Collected data:

--------

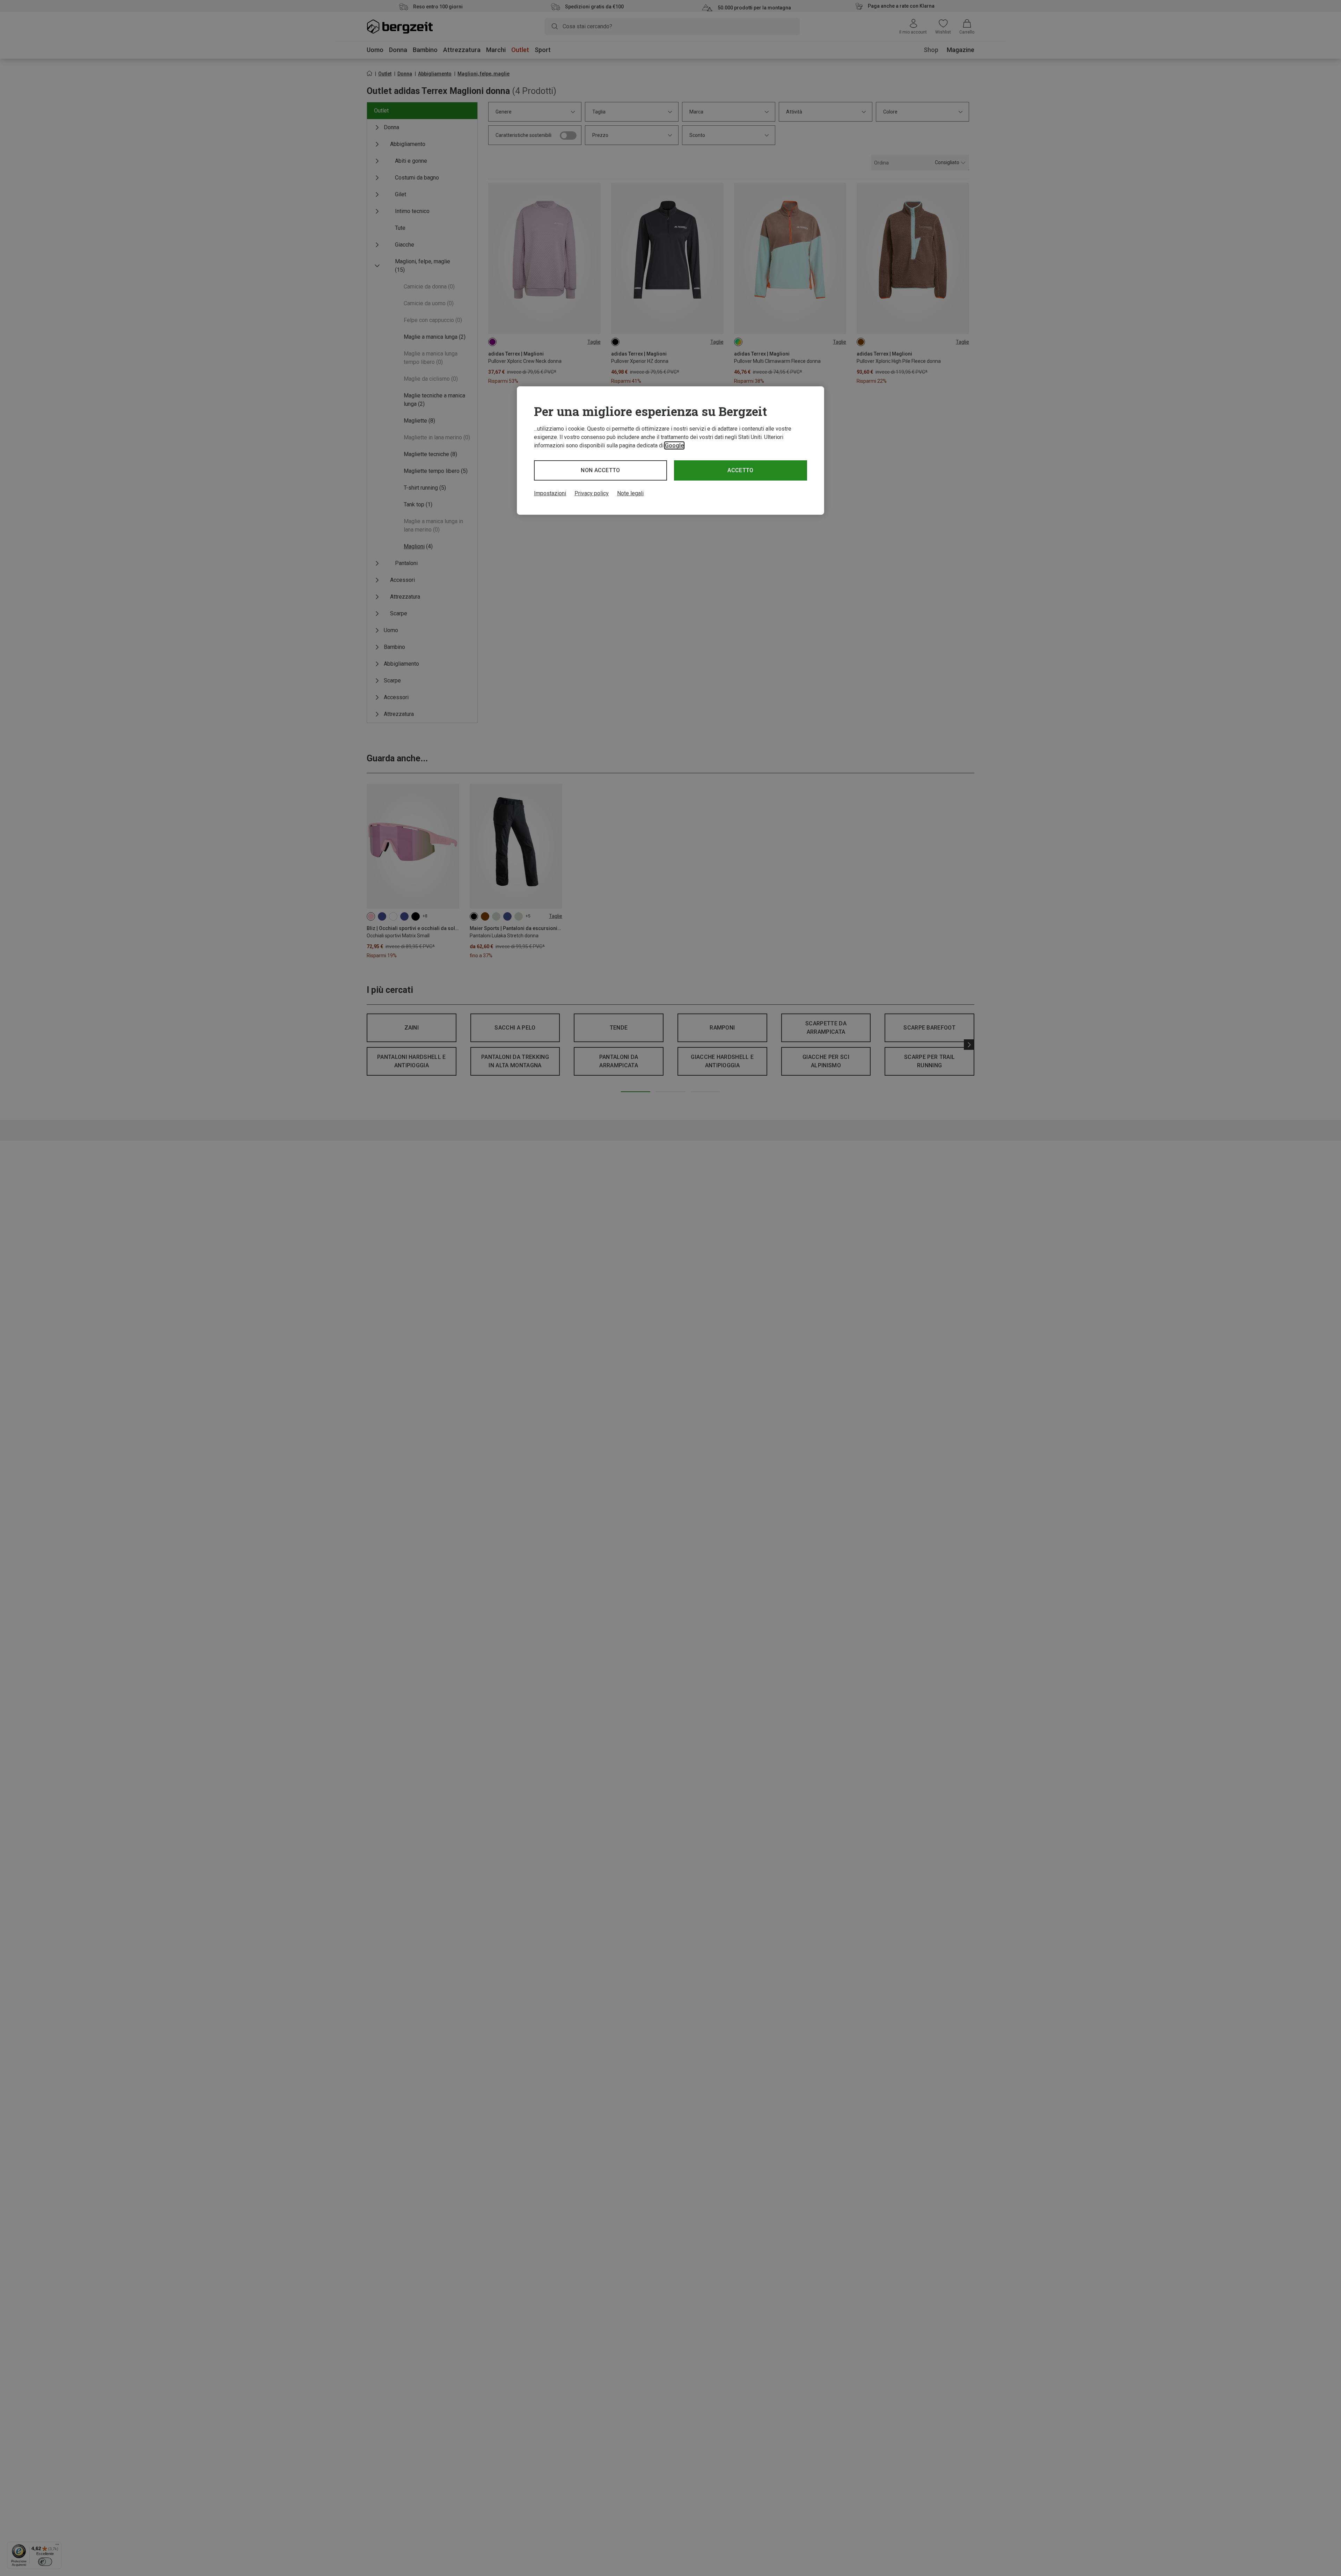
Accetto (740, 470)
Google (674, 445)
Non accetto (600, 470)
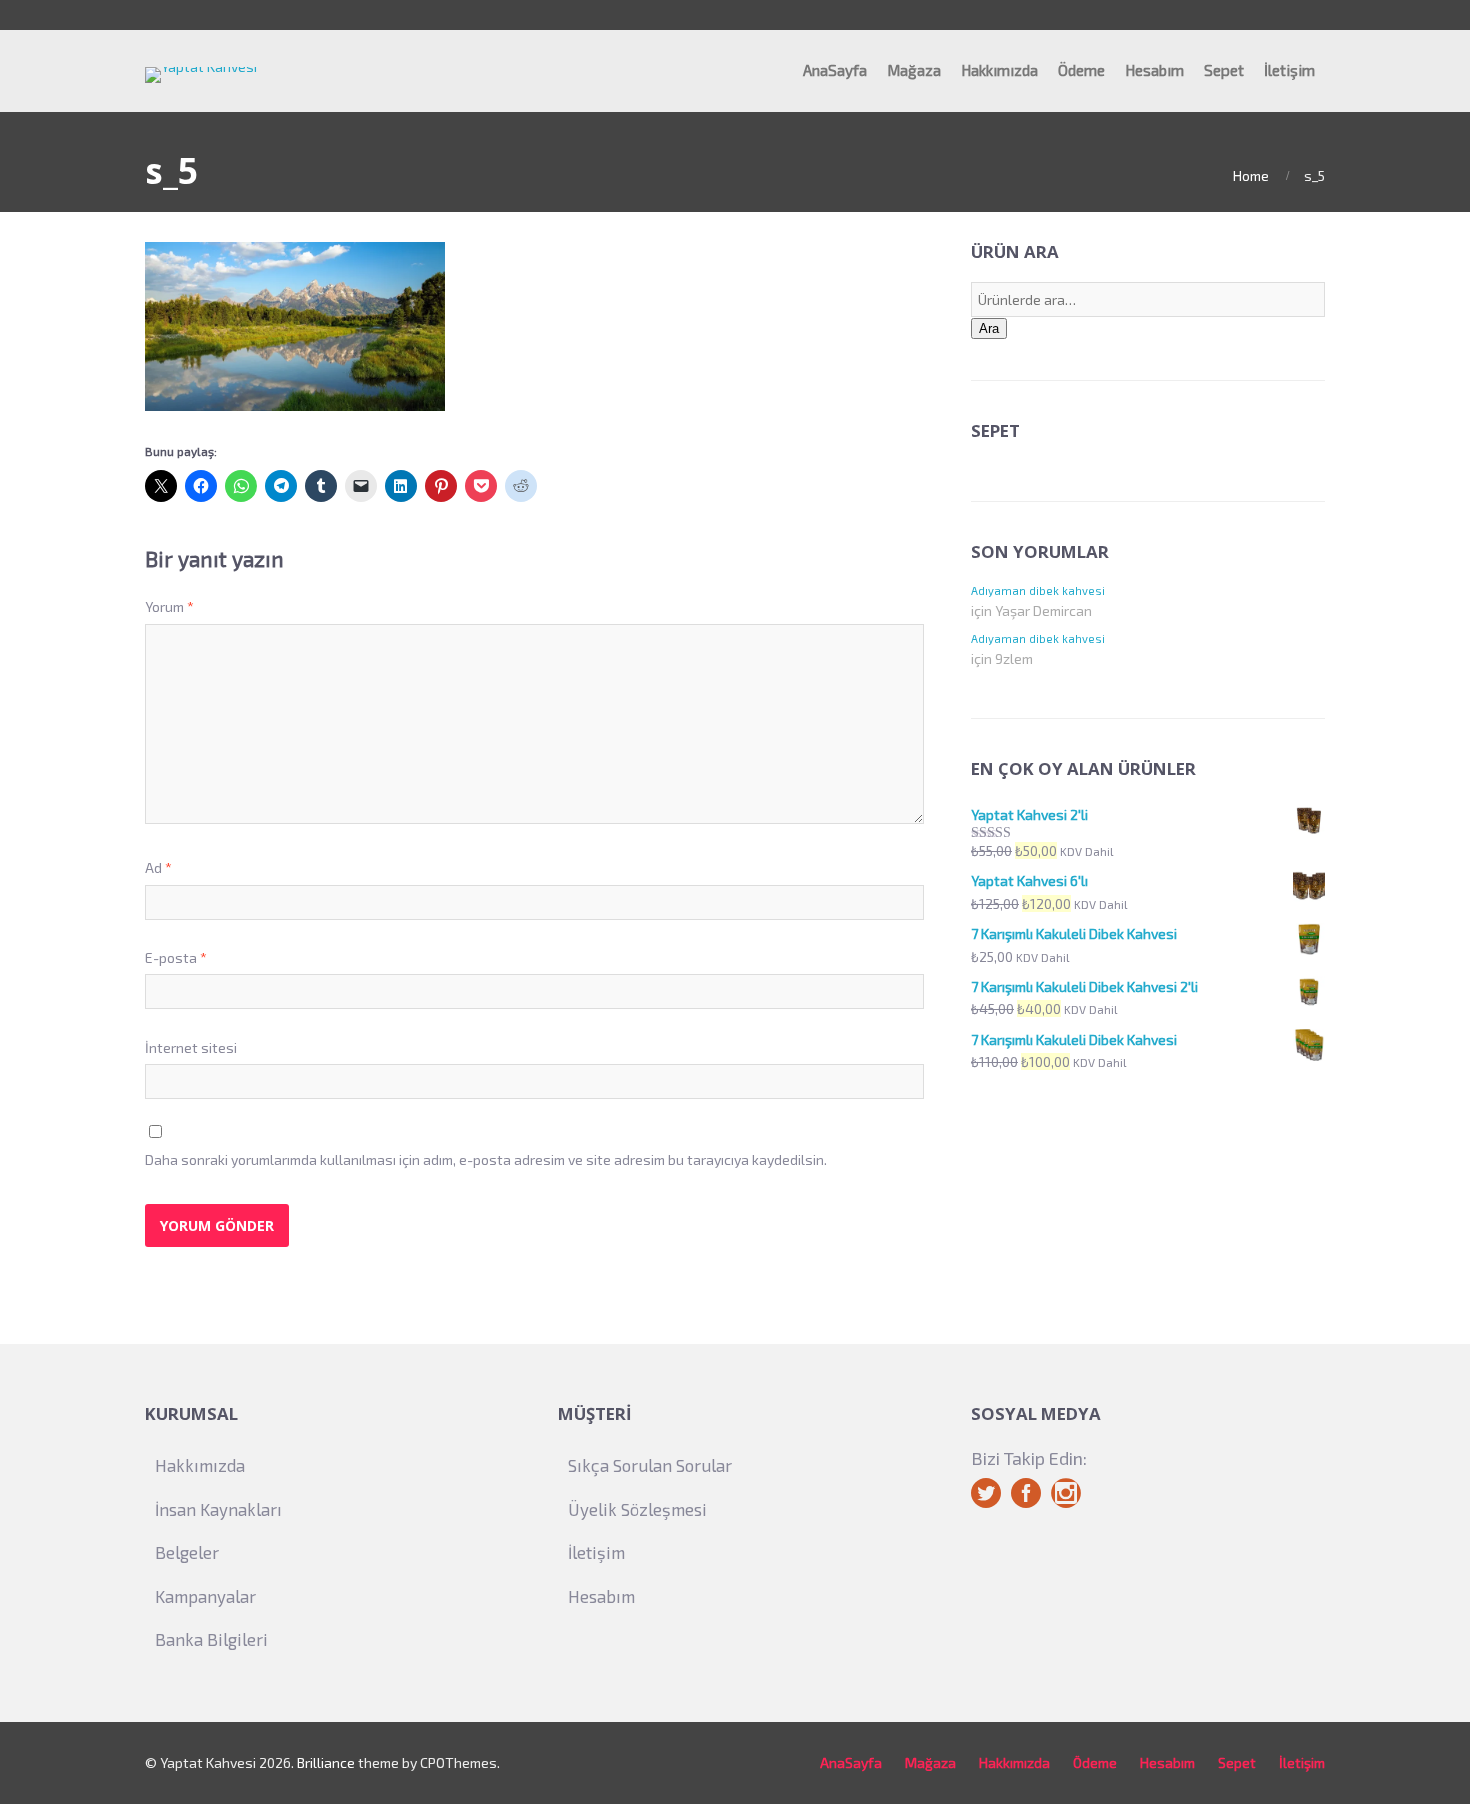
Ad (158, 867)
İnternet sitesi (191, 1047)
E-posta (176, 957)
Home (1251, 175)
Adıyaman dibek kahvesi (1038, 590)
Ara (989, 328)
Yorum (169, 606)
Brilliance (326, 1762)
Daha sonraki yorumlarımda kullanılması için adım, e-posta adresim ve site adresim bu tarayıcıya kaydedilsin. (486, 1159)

--------

> _What you have to do_:
The answer must be every line of the records above that holds the word "posta".

> _Solution for this problem_:
E-posta (176, 957)
Daha sonraki yorumlarımda kullanılması için adım, e-posta adresim ve site adresim bu tarayıcıya kaydedilsin. (486, 1159)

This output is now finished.